Alors oui malgré un sujet plutôt bizarre et atypique je trouve que c’est une bonne BD, un bon texte, non pas uniquement parce que c’est beau, parce qu’il y a des trouvailles graphiques originales mais aussi parce que ça me dérange, ça m’interpelle et donc ça me questionne. Avec le divertissement (qui n’est pas un élément négligeable) c’est pour ma part un des éléments essentiels pour un bon bouquin. Et cette BD ne m’a pas laissé indifférent. Ce livre est une vraie mine d’or. Tout d’abord on en apprend plein sur l’herpès (saviez-vous qu’il existe deux formes principales d’herpès ? Savez-vous comment elles se transmettent ? Savez-vous que plus de 60% de la population des Etats-Unis vit avec ?). Mais ce n’est pas qu’un documentaire sur le sujet. Ken Dahl décrypte avec justesse le cercle vicieux du rejet de soi. Le déni, la peur, la colère, le repli sur lui-même, la quête d’informations, de solutions seront autant d’étapes qu’il devra traverser avant d’arriver à émerger.
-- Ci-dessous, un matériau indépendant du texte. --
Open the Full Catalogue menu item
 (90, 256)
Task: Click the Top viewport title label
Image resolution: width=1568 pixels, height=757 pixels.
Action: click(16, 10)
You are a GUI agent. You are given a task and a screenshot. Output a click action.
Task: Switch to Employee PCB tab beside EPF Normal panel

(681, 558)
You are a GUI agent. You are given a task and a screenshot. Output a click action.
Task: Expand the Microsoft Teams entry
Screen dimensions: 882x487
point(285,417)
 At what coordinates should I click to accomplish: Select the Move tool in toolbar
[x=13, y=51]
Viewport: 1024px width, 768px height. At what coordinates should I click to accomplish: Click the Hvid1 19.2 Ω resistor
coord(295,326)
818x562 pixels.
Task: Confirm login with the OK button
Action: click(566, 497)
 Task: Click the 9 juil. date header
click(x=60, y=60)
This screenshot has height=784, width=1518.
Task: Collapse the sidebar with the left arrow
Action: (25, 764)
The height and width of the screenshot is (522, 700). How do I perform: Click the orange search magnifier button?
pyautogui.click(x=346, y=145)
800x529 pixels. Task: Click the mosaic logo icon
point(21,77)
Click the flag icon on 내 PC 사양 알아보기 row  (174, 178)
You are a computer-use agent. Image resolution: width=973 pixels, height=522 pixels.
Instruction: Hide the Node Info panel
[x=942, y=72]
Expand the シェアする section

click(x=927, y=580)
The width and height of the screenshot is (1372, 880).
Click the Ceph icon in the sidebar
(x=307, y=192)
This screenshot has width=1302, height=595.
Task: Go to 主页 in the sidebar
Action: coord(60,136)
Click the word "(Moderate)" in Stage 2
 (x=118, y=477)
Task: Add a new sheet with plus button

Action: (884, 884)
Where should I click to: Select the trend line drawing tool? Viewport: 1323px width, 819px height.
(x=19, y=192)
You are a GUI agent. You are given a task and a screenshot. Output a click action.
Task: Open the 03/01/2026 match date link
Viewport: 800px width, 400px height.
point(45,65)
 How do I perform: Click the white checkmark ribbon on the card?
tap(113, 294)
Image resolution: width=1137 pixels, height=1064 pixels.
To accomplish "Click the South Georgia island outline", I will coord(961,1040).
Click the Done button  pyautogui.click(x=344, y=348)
Son dessin sert très bien son propos avec un trait à la fois caricatural pour parler de son état intérieur et de la maladie (certaines pages sont plutôt beurk…), mais aussi réaliste pour nous rappeler que ça se passe dans son quotidien qu’il ne s’agit pas d’une œuvre de fiction (euh, là encore certaines pages sont plutôt beurk…).

Avec Monsters, Ken Dahl interroge nos comportements envers nous-même mais également nos jugements contre les autres. Mais n’allez surtout pas penser qu’il signe un bon livre moralisateur, un parfait petit manuel du « il ne faut pas juger autrui sinon tu seras puni ». A aucun moment il ne cherche à vous entraîner dans le pathos. Il se livre sans fards et sans concessions, à la mode américaine, dans le style d’un Joe Matt ou d’un Chester Brown. C’est avant tout un témoignage et tant mieux si ça vous intéresse, si ça vous aide, mais non, il ne répondra pas à toutes vos questions, et ne vous donnera pas toutes les solutions (la postface ajoutée à la deuxième édition est excellente). Faut pas abuser non plus…

Ami lecteur avant de te quitter, et si je ne t’ai pas déjà convaincu de lire cette BD, voici un dernier argument :

tout va bien, rassure toi, reste calme… Il y a de grandes chances pour que tu ais l’herpès.